Sign up with DomainsByProxy and this will make the nosy little bastards happy:
WHATEVERMYDOMAINNAME.COM
Domains by Proxy, Inc.
DomainsByProxy.com
15111 N. Hayden Rd., Ste 160, PMB 353
Scottsdale, Arizona 85260
United States
Restrict Access To Unauthorized Tools - Use
.htaccess to white list access to your site and just allow the major search engines and the most popular browsers which will block many other SEO tools. If you don't understand the white list method and it scares you, there's a few good
black lists around too.
This is a limited
sample for informational purposes only just to give an idea how it works, see the thread linked above for more in depth samples by WebSavvy, just be cautious in implementing a white list as it's very restrictive:
#allow just search engines we like, we're OPT-IN only
#a catch-all for Google
BrowserMatchNoCase Google good_pass
#a couple for Yahoo
BrowserMatchNoCase Slurp good_pass
BrowserMatchNoCase Yahoo-MMCrawler good_pass
#looks like all MSN starts with MSN or Sand
BrowserMatchNoCase ^msnbot good_pass
BrowserMatchNoCase SandCrawler good_pass
#don't forget ASK/Teoma
BrowserMatchNoCase Teoma good_pass
BrowserMatchNoCase Jeeves good_pass
#allow Firefox, MSIE, Opera etc., will punt Lynx, cell phones and PDAs, don't care
BrowserMatchNoCase ^Mozilla good_pass
BrowserMatchNoCase ^Opera good_pass
#Let just the good guys in, punt everyone else to the curb
#which includes blank user agents as well
order deny,allow
deny from all
allow from env=good_pass
Disclaimer: I don't use .htaccess for much so please don't ask for a complete file, this is just a sample as I use a more complex real-time PHP script to control access to my site.
Block Bots and Speeding Crawlers - You can use something like the nifty PHP bot speed trap
Alex Kemp has written or Robert Planks
AntiCrawl. Just another layer of security piled on against snoops and scrapers that pretend to be MSIE or Firefox to avoid the white list or black list blocking in .htaccess.
Block Snoops From Robots.txt - Don't allow anyone other that your white listed bots to see your robots.txt file because it has other stuff in it that SEO snoops might find interesting, and it can become a security risk. Use a
dynamic robots.txt file like this perl script on WebmasterWorld and just add the rest of your allowed bots to the code next to Slurp, Googlebot, etc.
Block DomainTools - since SEO's use it to snoop,
no reason to let DomainTools have access so just block 'em.

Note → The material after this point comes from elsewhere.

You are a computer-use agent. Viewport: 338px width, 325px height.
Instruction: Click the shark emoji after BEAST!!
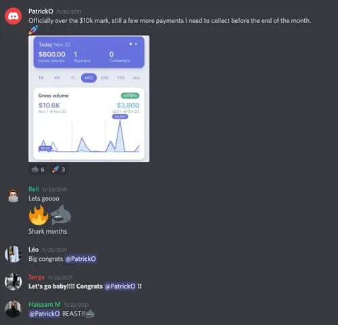pyautogui.click(x=90, y=314)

Probably lot's of other things you should be blocking as well but this will give you a good start.
This list doesn't completely stop snoops from manually looking at your site, but it certainly stops all of those automated tools from ripping through all your pages, search engine or archive cache, and presenting a nice pretty report.

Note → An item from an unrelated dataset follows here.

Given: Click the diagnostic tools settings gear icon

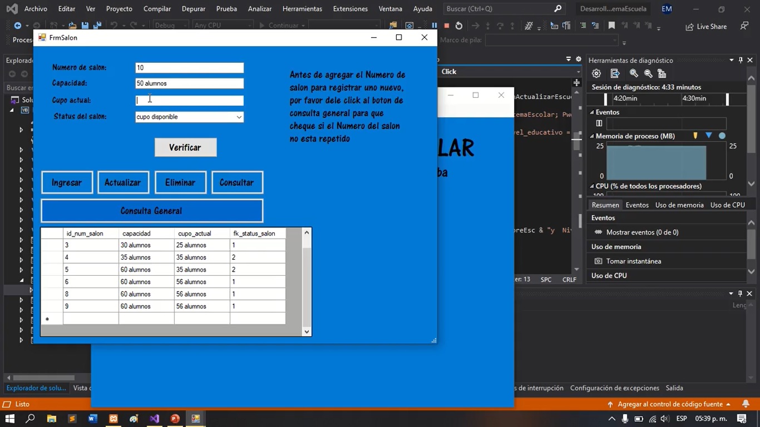Looking at the screenshot, I should [596, 73].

Heck, why should you help people take away your own money?
Start slowing them down today and stop the next up and comer from getting the info too easy.
UPDATE:One more creative thing you can do to your website is cloak the meta tags so that only the search engines see them and disable the meta tags for normal visitors. Nothing really wrong with this because meta tags by definition are only for the search engines and snooping SEO's will be completely left in the dark when they can't see your meta keywords or description.
Especially if you combine cloaking meta tags with the NOARCHIVE option described above so then it's completely hidden from prying eyes.